Democrats seized the House while Republicans increased their majority in the Senate, but the unambiguous and across-the-board winner in the election was regulation – specifically, regulation of the health insurance industry.

Rarely has the public sent such a clear message that it wanted government to rein in corporations and market forces in favor of consumer and public interest protections. The desire to retain provisions of the Affordable Care Act protecting those with pre-existing conditions was key to Democratic gains. Republicans responded by pretending they agreed with that principle, but few were fooled by this deception.

At the same time, voters in three deep red states – Idaho, Nebraska and Utah – approved ballot initiatives in favor of ACA Medicaid expansion. This amounted to an embrace not just of regulation but of out-and-out government-controlled health coverage.
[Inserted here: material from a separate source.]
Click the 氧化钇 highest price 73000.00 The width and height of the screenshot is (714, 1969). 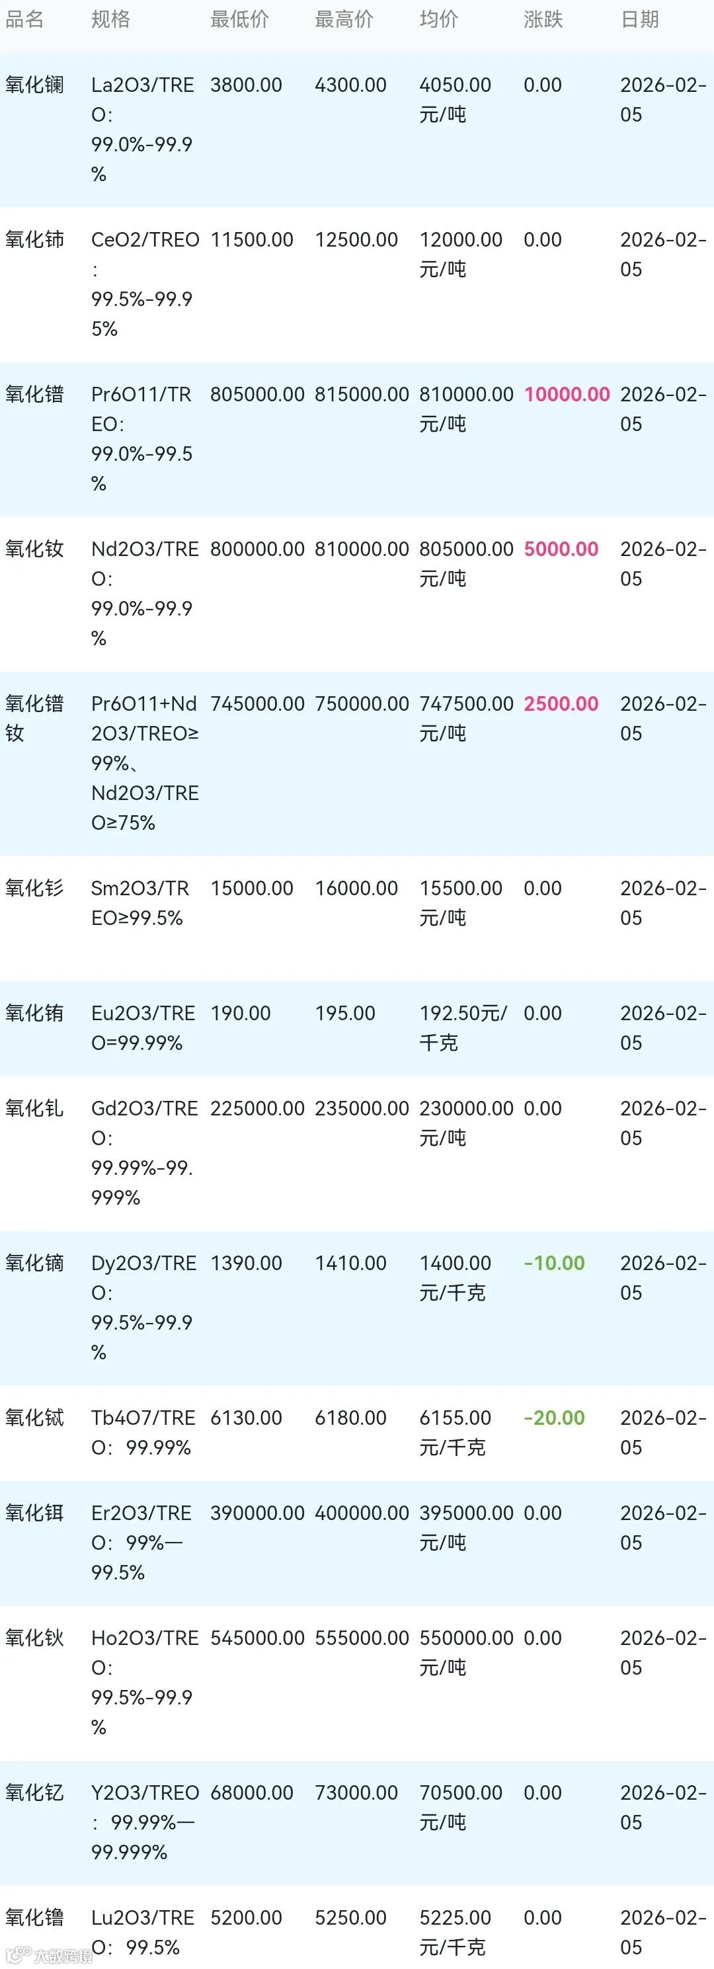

All these results should put an end to the longstanding Republican crusade to repeal the ACA, but it remains to be seen whether there is also a termination of the Trump Administration’s effort to undermine the law through steps such as allowing wider sale of substandard policies.

One encouraging sign came even before the votes were counted. On November 2 a federal judge in Miami, acting at the request of the Federal Trade Commission, issued an order temporarily shutting down a Florida company called Simple Health Plans LLC, which along with related firms was selling policies the FTC called “predatory” and “worthless.”

The FTC complaint against the companies spells out a variety of deceptive practices meant to make customers think they were buying real coverage when in fact they were getting medical discount memberships of limited value.

It’s telling that one of the websites used by the firms is called Trumpcarequotes.com. Trumpcare is actually an appropriate term for the crappy coverage—both because Trump has been touting such plans and because the Trump name has been involved in previous scams such as Trump University. Let’s not forget that after his election Trump had to pay $25 million to settle litigation related to that venture, a step that the New York State Attorney General called “a major victory for the over 6,000 victims of his fraudulent university.”

The ACA’s provisions relating to protection for pre-existing conditions are inseparable from those setting minimum standards for coverage. Ensuring the right of patients to buy insurance is meaningless if they end up with plans that pay for next to nothing.

The proliferation of junk insurance through the efforts of companies such as Aetna was one of the dismal realities of the U.S. health insurance market that gave rise to the ACA. Republicans have been promoting similar low-cost plans as their solution to the supposed crisis of Obamacare. This is a cynical ploy to use a perverse form of consumerism to restore the old days of limited regulation. Let’s hope the election results have taught them a lesson about the consequences of messing with healthcare.